For my first post on Test Replic I thought I'd start off with my current favorit topic of testing web service in production and in this case the hazards ther of. I made a brief blog on the hazards of Testing in Production (TiP) on my blog on MSDN. I don't want to just repost that blog here but do have some additional thoughts to share since that post.
The blog was motivated the outage in the Microsoft Bing service last week. The outage was reported to be caused by a configuration change in support of a test cluster that went awry. The full post can be found here (http://blogs.msdn.com/kenj/
). and I copied much of it below so you don't have to go to my MSDN blog. What I wanted to do here was share the recomendations that I came up with and others shared both within Microsoft and via other friends. My purpose in shareing on Test Republic is to solicit more input on the Hazards of Testing in Production.
If you are going to test in production and in particular abandan your test lab for the ability to leverage production as a place to test your code, which I belive is the right directio to go, you must manage the new risk it introduces. Here is my current list of vital risk mitigation factors:
1. A fully automated deployment system
a.
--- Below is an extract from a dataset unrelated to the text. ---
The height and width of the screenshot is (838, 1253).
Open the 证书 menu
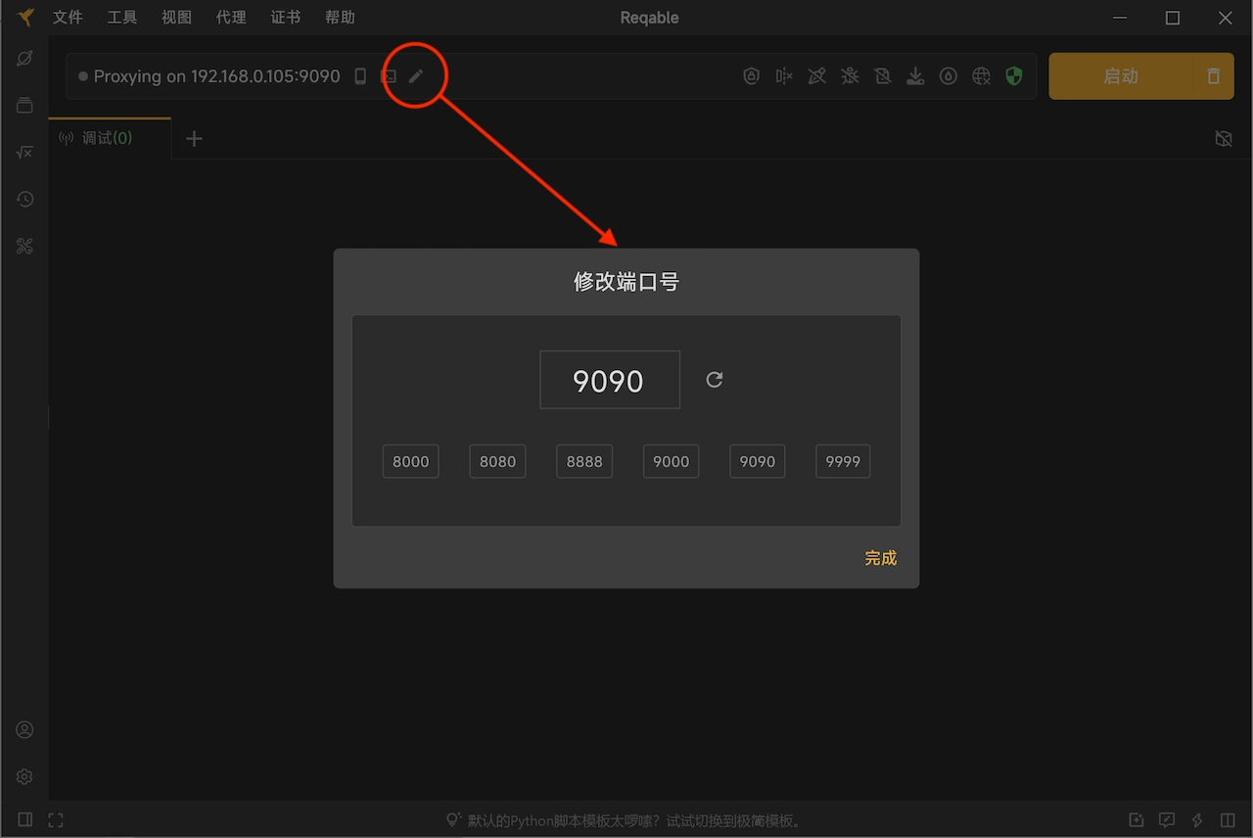coord(286,18)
With fully automated (and rapid) roll-back
2. Rock solid controls on change management approval
3. Every change must be a metered change so that it cannot roll across all of production too quickly
a. This way even a catastrophic mistake will not affect all of production
b. If a change is needed of course aim for off peak hours
4. Service Monitoring needs to alert to what version of production or test config is throwing the erros so that operations can recognize if the new failures are related to a change in the service code or configuration or another problem such as hardare failure, network, or load.
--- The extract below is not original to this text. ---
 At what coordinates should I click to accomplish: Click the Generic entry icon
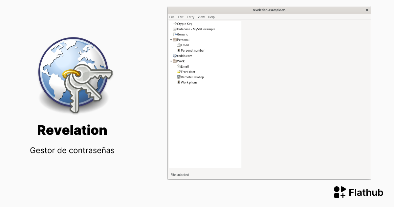pos(174,34)
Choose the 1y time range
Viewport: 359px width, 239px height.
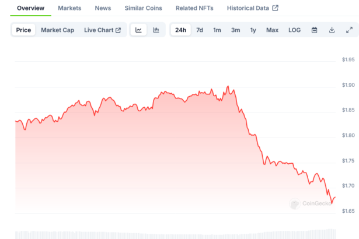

What do thou think is needed to mitigate the risks of testing in production?
Parts of original blog so you don't have to follow the link.
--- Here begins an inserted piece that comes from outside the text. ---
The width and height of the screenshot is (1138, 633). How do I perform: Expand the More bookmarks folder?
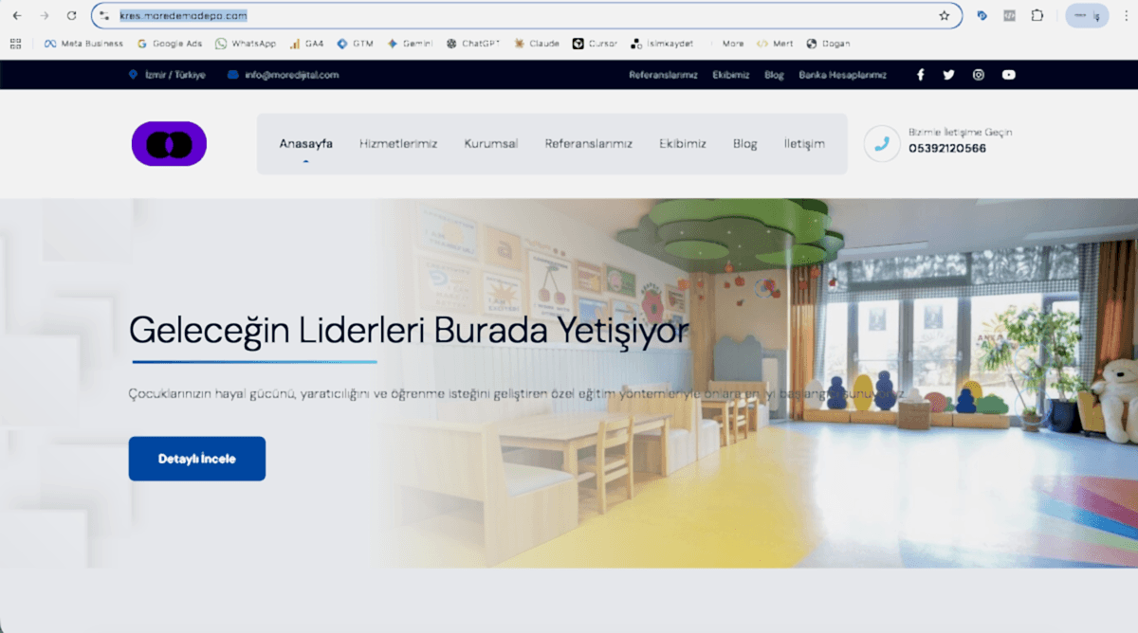(x=733, y=43)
Bing Outage exposes Testing in Production (TiP) Hazards
04 December 09 06:28 PM
I have been a big proponent of shipping services into production more frequently and conducting more testing on the code once it is in production. Those of us that support this methodology tend to call it TiP (Testing in Production). Find links to previous blog posts on this subject below.
After the recent Bing outage (evening of 12/3/2009), I find myself thinking about the Hazards of TiP and thought I might make a post about some lesson's I have drawn from this production outage and what has been written about it so far. ZD Net posted a bit of a sarcastic blog with the title "Microsoft is making progress on search: You noticed Bing's glitch
." According to the official blog post by the Bing team (here
) the outage was, “The cause of the outage was a configuration change during some internal testing that had unfortunate and unintended consequences.”
Despite this black mark, I still believe TiP is the right direction to go for services testing but clearly there are some hazards and lessons we can extrapolate.
These two posts imply that the outage was wide spread, noticed by a lot of individuals, and caused by an errant configuration change in support of a test. My assessment is that while there was clearly an attempt to run a test configuration in production, the test did not cause the outage. The challenge came where the test configuration change somehow went to all of production.
The core concept of TiP is to minimize risk through TiP-ing. In order to accept the risk of less stable code into production in order to run tests, the less stable code must be easily sandboxed. Whatever happened here was likely a configuration management mistake not a testing error.
The reality is that the Bing system is very automated. The team has shared some information about their infrastructure so I won’t go into details here less I share something not disclosed. In outage like this from a test configuration change impacting production is clearly a case of fast moving automation.
In order to enable TiP and to take more risk into production, the change management system of a service must be rock solid and fully automated. Clearly though from what has been shared they have a state of the art system. In fact it is likely this state of the art system that allowed the errant change to propagate so quickly and require a full roll back.
Therefore the gap must be in the safety mechanisms to prevent such a mistake in combination with how fast the mistake rolled out to all environments. Another factor in successful TiP is metering of change in production. This change just moved too fast and while the bing system is highly automated it still takes a long time to undo a change across so many servers.